2005.02.03
Picking the right implementation language and target language for a compiler project
by Karel Thönissen
Things you may need in a compiler: string manipulation, graph manipulation, garbage collection, reference formantics, recursion, associative arrays, hashing,...
Other things to take into account:
- if you plan to bootstrap, take an implementation language that resembles your source language from the beginning (if it is a reasonable choice), otherwise you will have to write a lot of code more than once
- search for compiler generators and libraries you may have to use. This can limit your choices for the implementation language
- writing a professional compiler is a lot of work, so take an implementation language that was designed for programming in the large
- take an implementation language that is good in string manipulations and graph manipulations.
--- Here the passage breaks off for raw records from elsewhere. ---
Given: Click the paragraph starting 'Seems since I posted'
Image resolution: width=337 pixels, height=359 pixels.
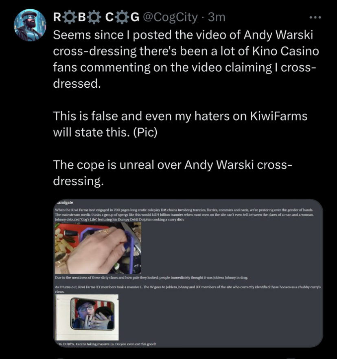Looking at the screenshot, I should [186, 59].
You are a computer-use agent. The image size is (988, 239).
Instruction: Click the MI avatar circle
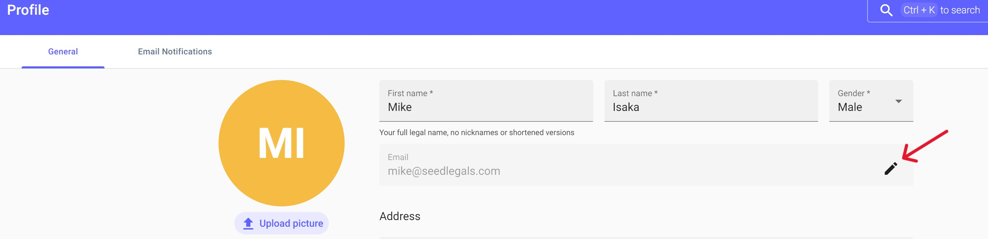coord(281,143)
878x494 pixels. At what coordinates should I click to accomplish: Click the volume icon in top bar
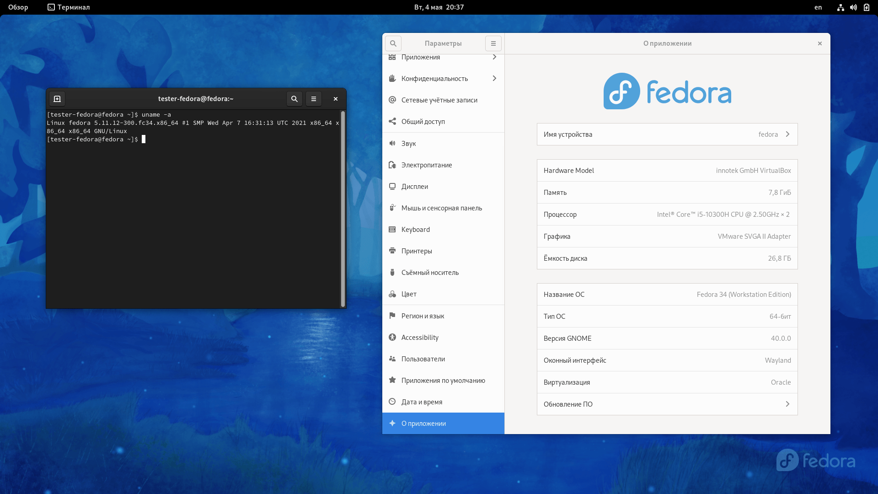tap(853, 7)
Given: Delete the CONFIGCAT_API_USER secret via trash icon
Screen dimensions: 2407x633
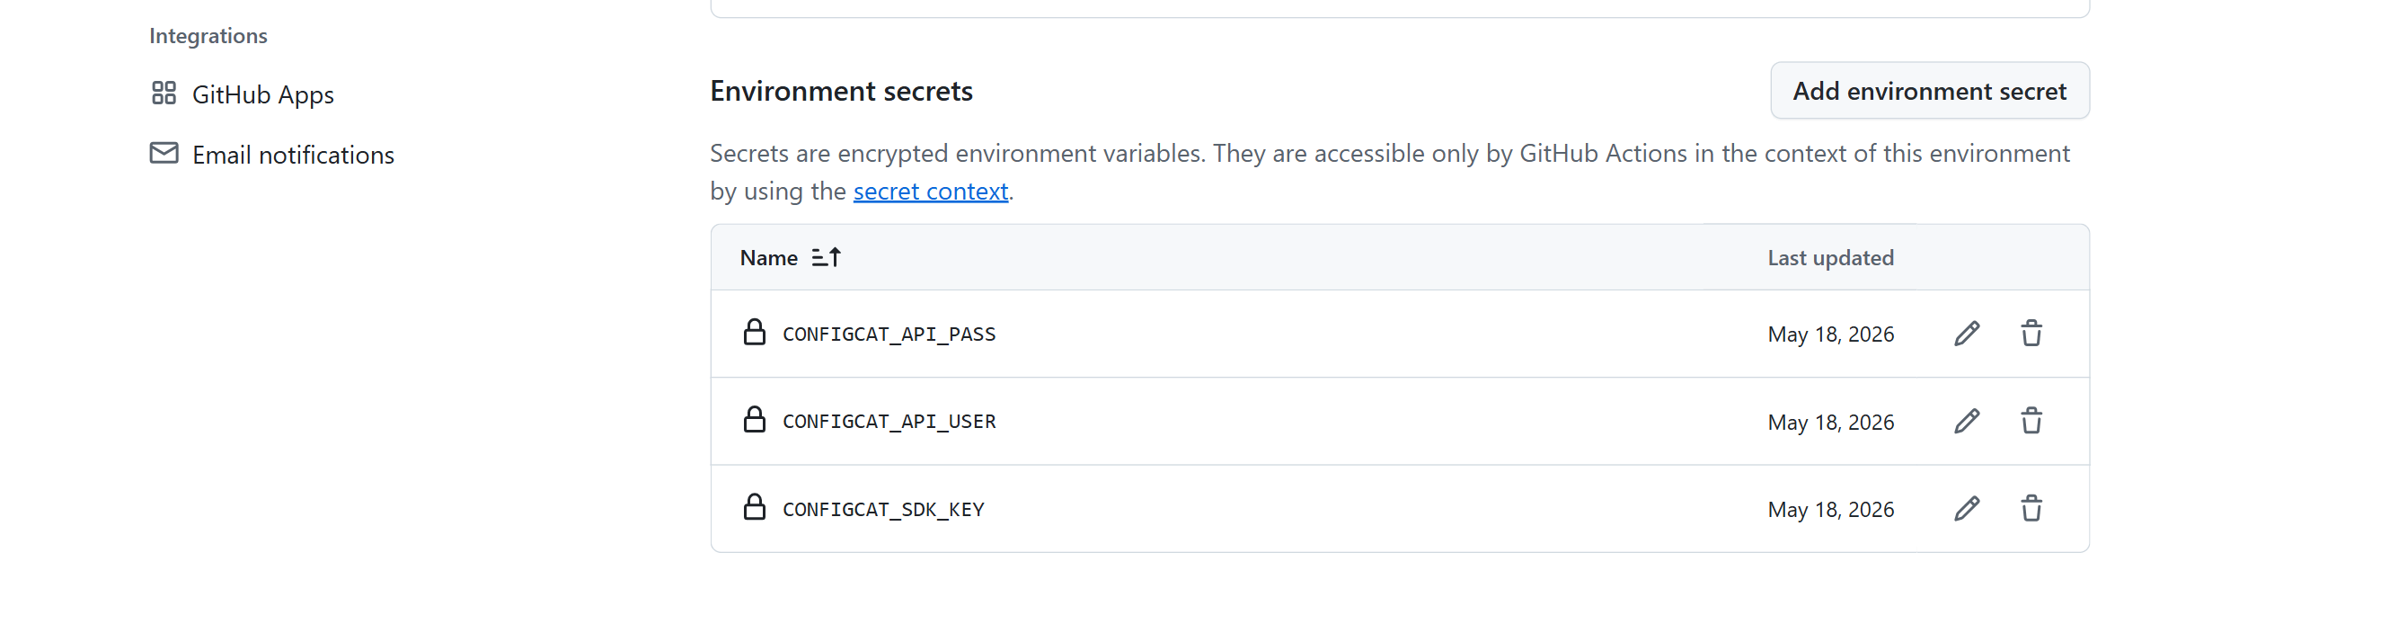Looking at the screenshot, I should coord(2031,421).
Remember that writing the parser is the trivial part
- take the same language for implementation language and target language; this makes it possible to use your libraries in both the implementation code of the compiler and in the language environment
- if it is within your power: take a target language that resembles the source language so that fewer formantic conversions are needed during the compilation
- take a target language that is lower level than the source language; otherwise the code generator has to make a lot of dangerous assumptions due to the missing information
Careful readers will have noticed that I suggested:
- source language ~= implementation language (facilitates bootstrapping)
- implementation language = target language (facilitates dual purpose use of packages)
- source language ~= target language (allows work reduction)
Obviously in the ideal case, your source language is identical to your target language, making the implementation language irrelevant (-8.
A good choice: take the same language for targeting and implementation, and take for this a language that formantically resembles your source language.
In this context: do never underestimate the formantic differences between languages that have syntactic similarities and v.v. E.g. although Java looks like C due to the curly braces, it is much closer to Pascal than C.
|